Do not rely on global `validation_status='pending'` because current claim logic is global and video-atomic.

- Add a targeted claim/filter path to [validations/main.py](validations/main.py), [validations/config.py](validations/config.py), and [validations/worker.py](validations/worker.py).
- Feed workers only the manifest videos.
- Keep outputs isolated with a `run_id` and new shard prefix / worker namespace.
- Stamp provenance into parquet via [validations/packer.py](validations/packer.py).

### 6. Preserve Historical Good Validation Results

Merge at whole-video granularity, not segment granularity.

- Historical good videos remain untouched.
- For each affected `video_id`, replace old validation output with the new backfill output.
- Keep historical and backfill shards separable until counts reconcile.
- Update analysis scripts like [scripts/pull_shards.py](scripts/pull_shards.py) and [scripts/analyze_validation.py](scripts/analyze_validation.py) so they can filter by `run_id` / shard prefix and perform whole-video replacement during final analysis.

### 7. Verify Final Coverage Before Any Broad Status Updates

After backfill:

- Compare merged validated segment count against `transcription_results` count.
- Reconcile any remaining gap into explicit buckets:
  - irrecoverable/missing raw tar
  - transcription row without reconstructable split audio
  - true validation runtime failures
- Only then decide whether to restore/update DB `validation_status` fields for the recovered videos.

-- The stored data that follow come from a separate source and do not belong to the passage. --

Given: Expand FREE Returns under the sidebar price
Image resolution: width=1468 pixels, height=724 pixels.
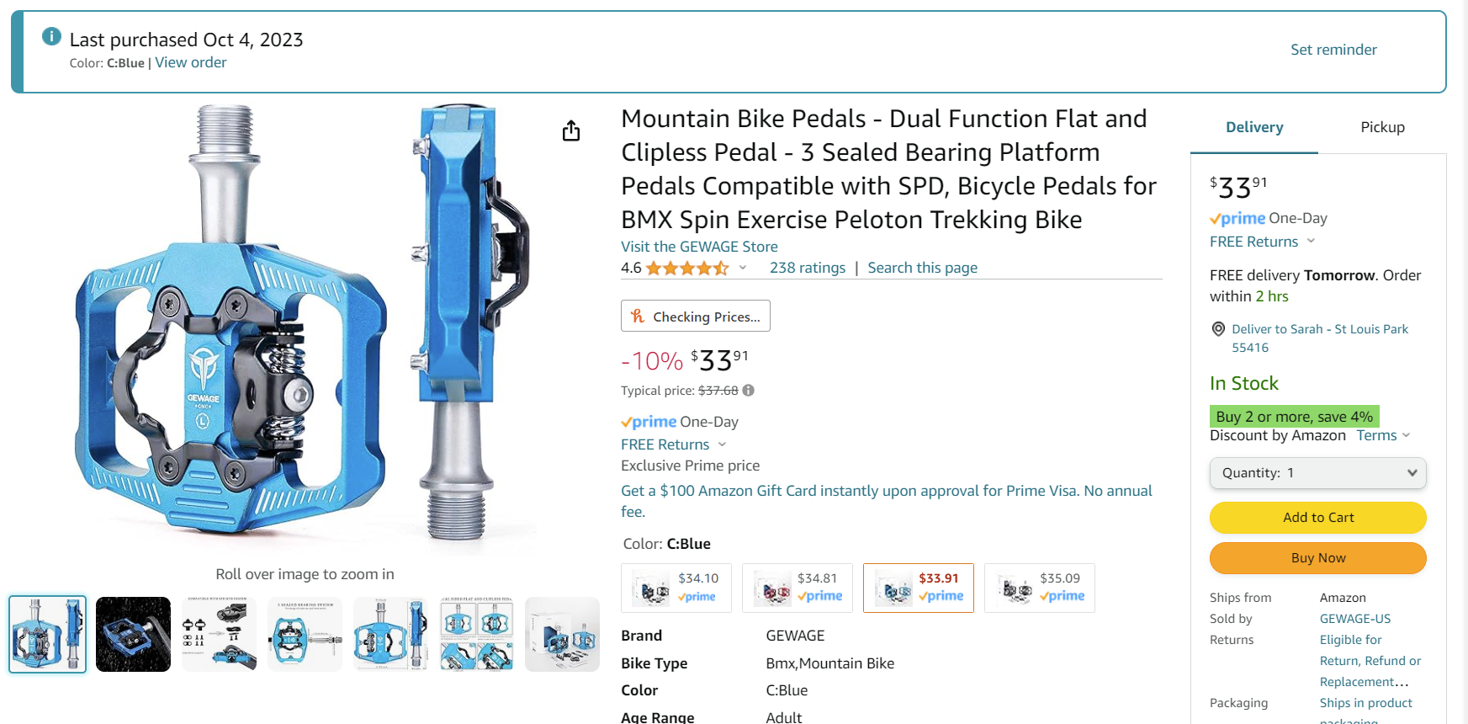Looking at the screenshot, I should point(1311,242).
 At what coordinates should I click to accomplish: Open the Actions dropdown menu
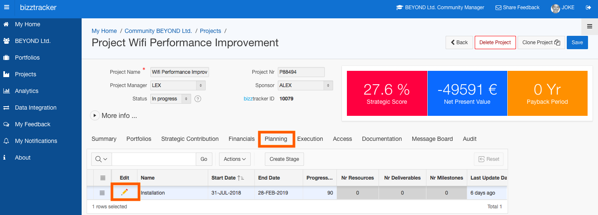(235, 159)
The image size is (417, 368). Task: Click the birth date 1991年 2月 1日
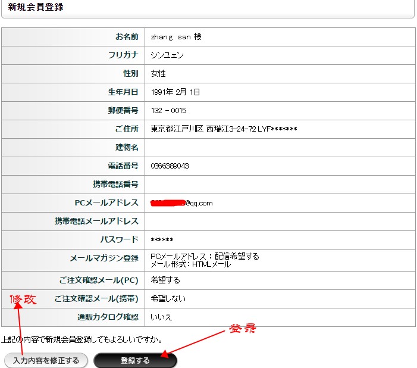click(x=175, y=92)
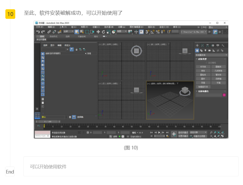Screen dimensions: 243x185
Task: Switch to the Cameras creation category
Action: point(209,50)
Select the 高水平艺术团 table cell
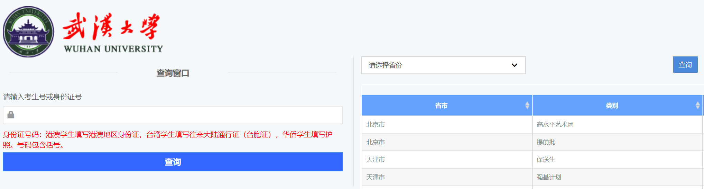 click(555, 125)

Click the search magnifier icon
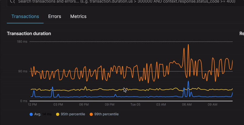tap(12, 1)
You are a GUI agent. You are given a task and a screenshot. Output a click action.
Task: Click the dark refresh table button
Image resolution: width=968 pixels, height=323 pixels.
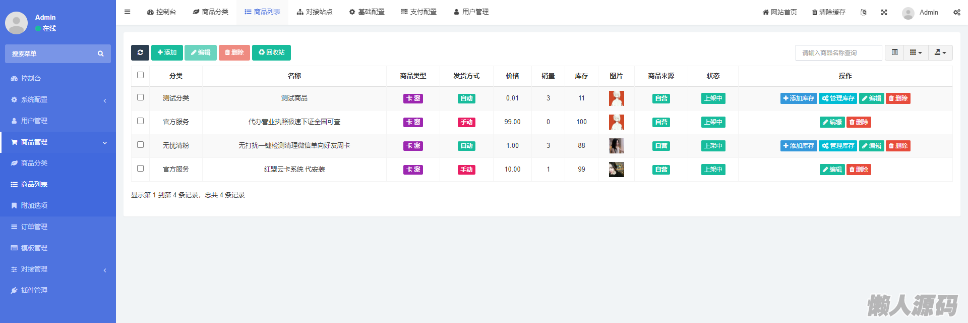[x=140, y=52]
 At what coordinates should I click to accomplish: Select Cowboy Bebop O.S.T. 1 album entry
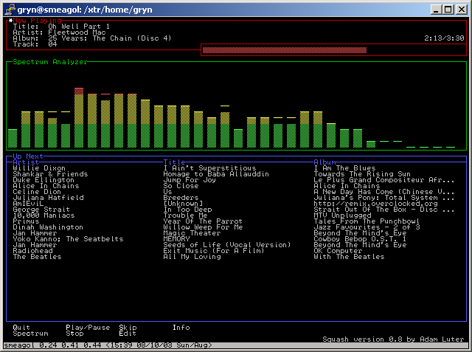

## Recommended Rollout Order

```mermaid
flowchart TD
    baseline[BaselineCounts] --> fixPack[FixPackaging]
    fixPack --> repairJob[RepairHistoricalTranscribedTars]
    repairJob --> manifest[AffectedVideoManifest]
    manifest --> targetedVal[TargetedValidationBackfill]
    targetedVal --> merge[WholeVideoMerge]
    merge --> verify[CoverageVerification]
    verify --> finalize[FinalizeStatusesAndReporting]
```



## Success Criteria

- New `_transcribed.tar` files preserve all split outputs.
- Targeted backfill validates every repaired transcribed segment for affected videos.
- Merged validation coverage reaches all transcribed segments except explicitly documented irrecoverable failures.
- Historical good validation outputs are preserved for unaffected videos.